Organizations' definitions of responsible AI practices differ, but include incorporating fairness, transparency, accountability, privacy and security into their AI governance efforts.

Read the full story of Lindsay Wilkinson on Cybersecurity Diving.

AI-assisted coding: Balance between innovation and security

Vibe coding is currently popular because of both good and malicious development. Industry experts such as Danny Allan, CTO at application security vendor Snyk, have confirmed the widespread adoption of AI coding tools across the development team. “I'm not talking to customers who don't use AI coding tools,” he said.
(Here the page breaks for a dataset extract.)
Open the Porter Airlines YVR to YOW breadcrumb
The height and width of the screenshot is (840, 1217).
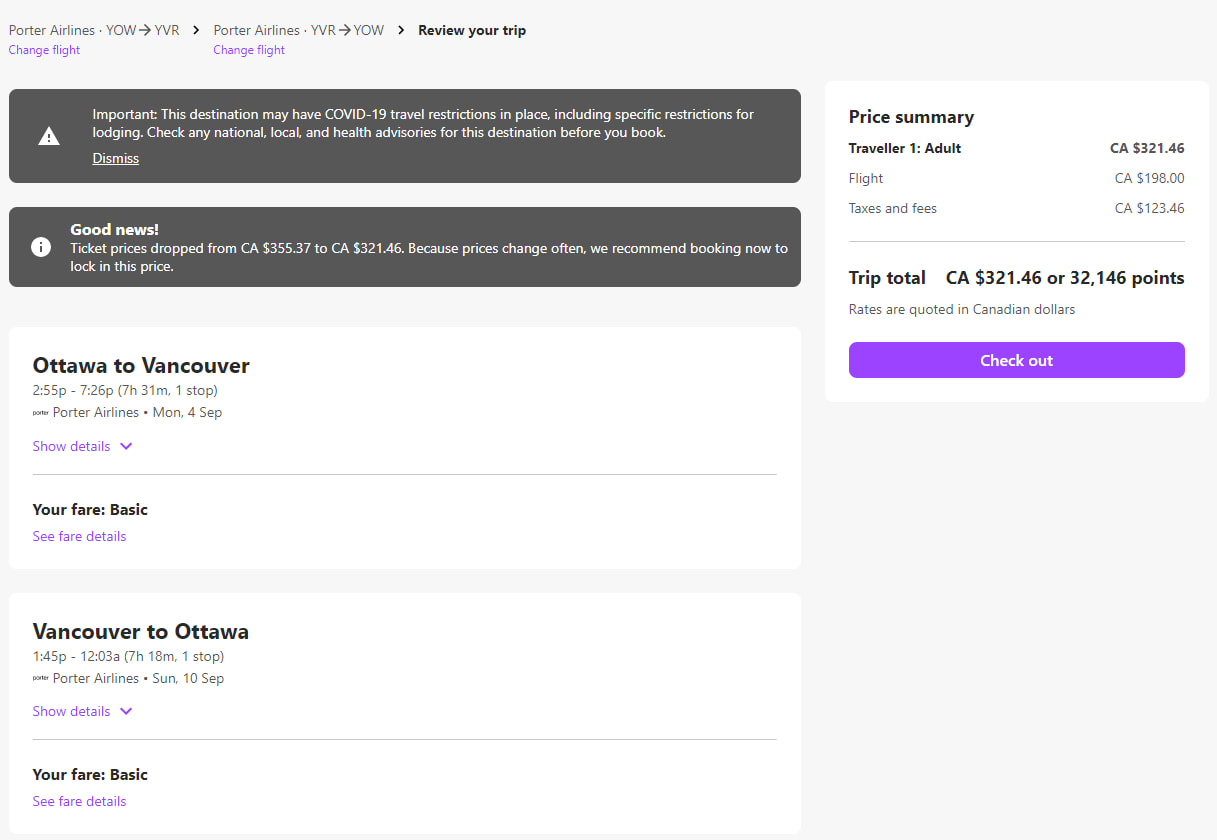coord(298,30)
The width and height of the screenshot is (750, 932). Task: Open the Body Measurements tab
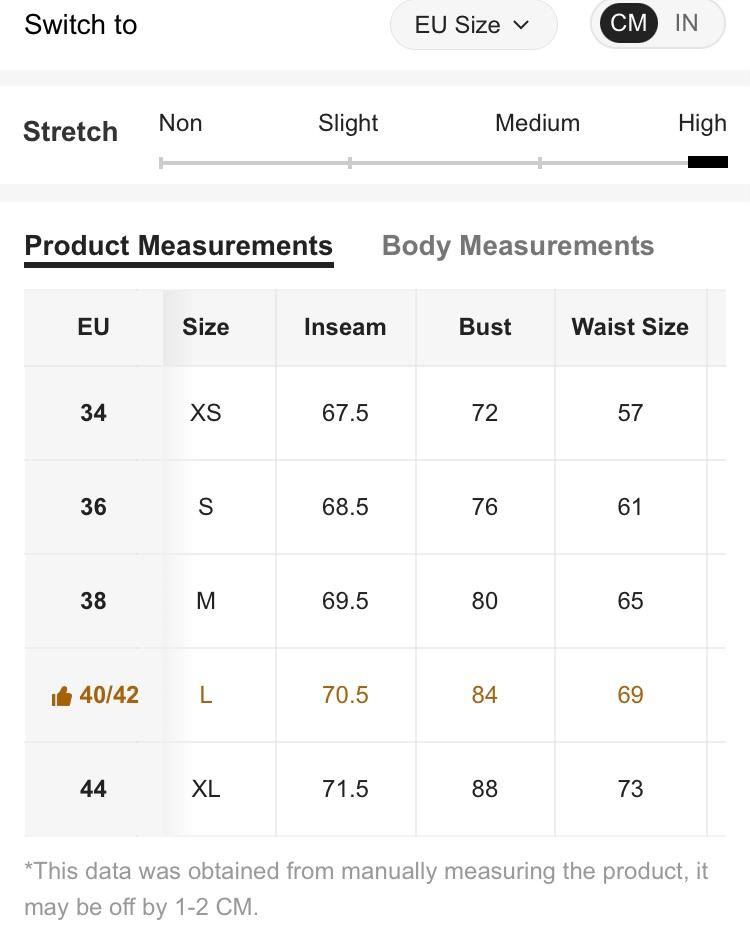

Organizations that allow AI assist code generation should consider how to do so safely. Experts shared the following important steps to mitigate vibe coding security risks:

  • Keep human to ensure that the generated code is safe. AI is not ready to take over coding independently.
  • Use special tools to implement security from inception. If the generated code is vulnerable, being able to code faster is useless.
  • We explain the unpredictability of AI by training models on safe code generation and using guardrails to prevent AI assist code from creating weaknesses.

Read the complete story by Alexander Claffy about Dark Reading.

Editor's Note: The editors used AI tools to help generate this news brief. Our expert editors should always review and edit content before publishing.

Kyle Johnson is the technology editor for Informa TechTarget's SearchSecurity site.